Crowe Christopher L, Xiang Pin, Smith Joseph L, Pizzicato Lia N, Gloede Tristan, Yang Yiling, Teng Chia-Chen, Isenberg Keith
Carelon Research, 123 Justison Street, Suite 200, Wilmington, DE, 19801, USA.
Boehringer Ingelheim Pharmaceuticals, Inc., 900 Ridgebury Road, Ridgefield, CT, 06877, USA.
Schizophrenia (Heidelb). 2024 Oct 4;10(1):86. doi: 10.1038/s41537-024-00509-6.
Schizophrenia and schizoaffective disorder present burdens to patients and health systems through elevated healthcare resource utilization (HCRU) and costs. However, there is a paucity of evidence describing these burdens across payor types. To identify unmet needs, this study characterized patients with schizophrenia or schizoaffective disorder by payor type. We identified patients aged 12-94 years with newly diagnosed schizophrenia or schizoaffective disorder (index date) between 01/01/2014 and 08/31/2020 with continuous enrollment for 12 months before and after index date from the Healthcare Integrated Research Database. After stratifying by post-index relapse frequency (0, 1, or ≥2) and payor type (commercial, Medicare Advantage/Supplemental (Medigap)/Part D, or managed Medicaid), we examined patient characteristics, treatment patterns, HCRU, costs, and relapse patterns and predictors. During follow-up, 25% of commercial patients, 29% of Medicare patients, and 37% of Medicaid patients experienced relapse. Atypical antipsychotic discontinuation was most common among Medicaid patients, with 65% of these patients discontinuing during follow-up. Compared to commercial patients, Medicare and Medicaid patients had approximately half as many psychotherapy visits during follow-up (12 vs. 5 vs. 7 visits, respectively). Relative to baseline, average unadjusted all-cause costs during follow-up increased by 105% for commercial patients, 66% for Medicare patients, and 77% for Medicaid patients. Patients with schizophrenia or schizoaffective disorder had high HCRU and costs but consistently low psychotherapy utilization, and they often discontinued pharmacologic therapy and experienced relapse. These findings illustrate the high burden and unmet need for managing these conditions and opportunities to improve care for underserved patients.
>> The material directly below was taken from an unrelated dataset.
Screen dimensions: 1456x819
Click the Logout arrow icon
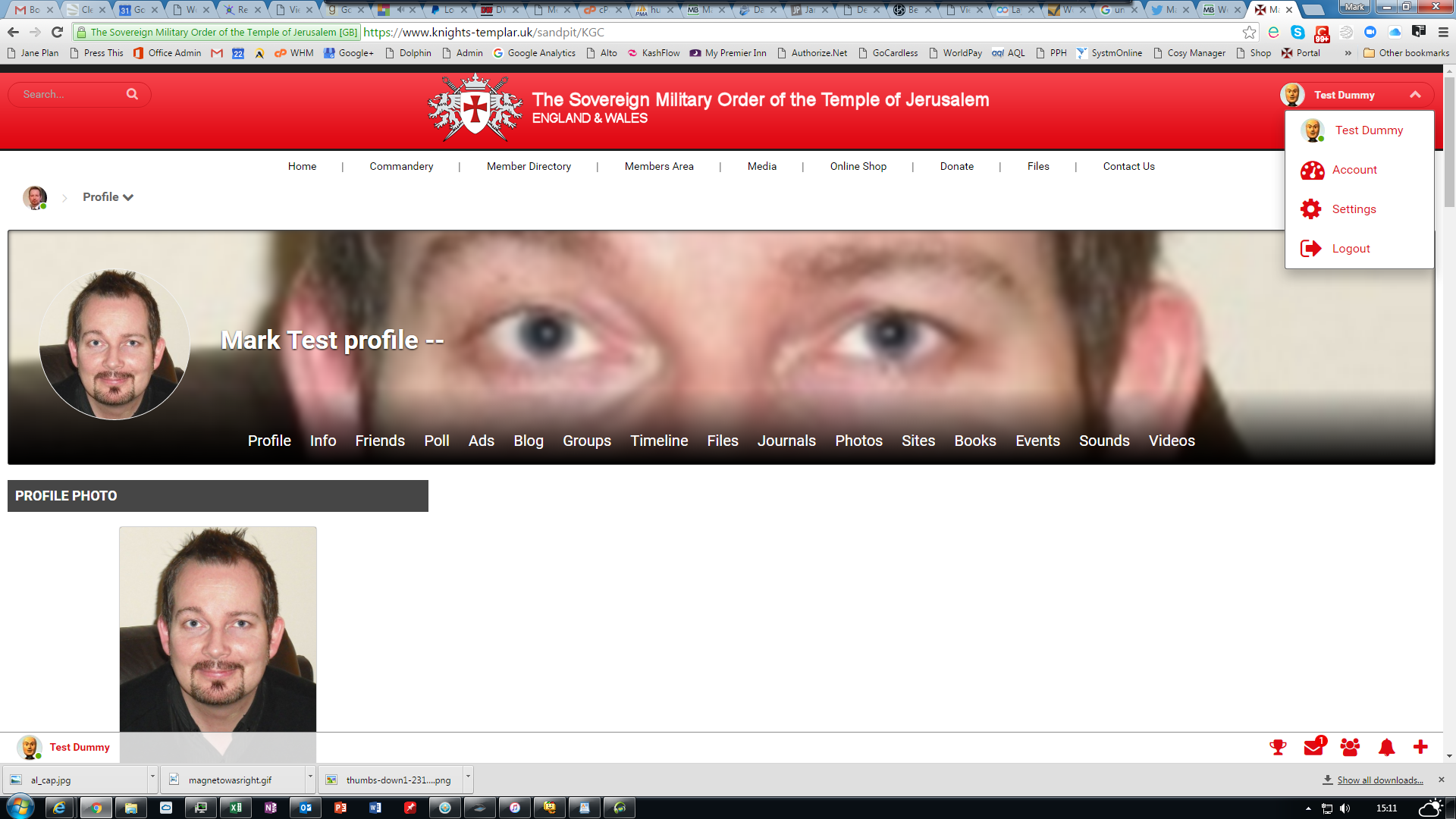pos(1311,249)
精神分裂症和分裂情感性障碍通过提高医疗资源利用率(HCRU)和成本给患者及医疗系统带来负担。然而,缺乏关于不同支付方类型所承担这些负担的证据。为了确定未满足的需求,本研究按支付方类型对精神分裂症或分裂情感性障碍患者进行了特征描述。我们从医疗综合研究数据库中识别出2014年1月1日至2020年8月31日期间新诊断为精神分裂症或分裂情感性障碍(索引日期)的12 - 94岁患者,这些患者在索引日期前后连续登记12个月。在按索引后复发频率(0、1或≥2)和支付方类型(商业保险、医疗保险优势计划/补充医保(医疗补助)/D部分或管理式医疗补助)进行分层后,我们检查了患者特征、治疗模式、HCRU、成本以及复发模式和预测因素。在随访期间,25%的商业保险患者、29%的医疗保险患者和37%的医疗补助患者经历了复发。非典型抗精神病药物停药在医疗补助患者中最为常见,其中65%的患者在随访期间停药。与商业保险患者相比,医疗保险和医疗补助患者在随访期间的心理治疗就诊次数约为其一半(分别为12次、5次和7次)。相对于基线,随访期间商业保险患者未调整的全因平均成本增加了105%,医疗保险患者增加了66%,医疗补助患者增加了77%。患有精神分裂症或分裂情感性障碍的患者HCRU和成本较高,但心理治疗利用率一直较低,他们经常停用药物治疗并经历复发。这些发现说明了管理这些疾病的高负担和未满足的需求,以及改善对服务不足患者护理的机会。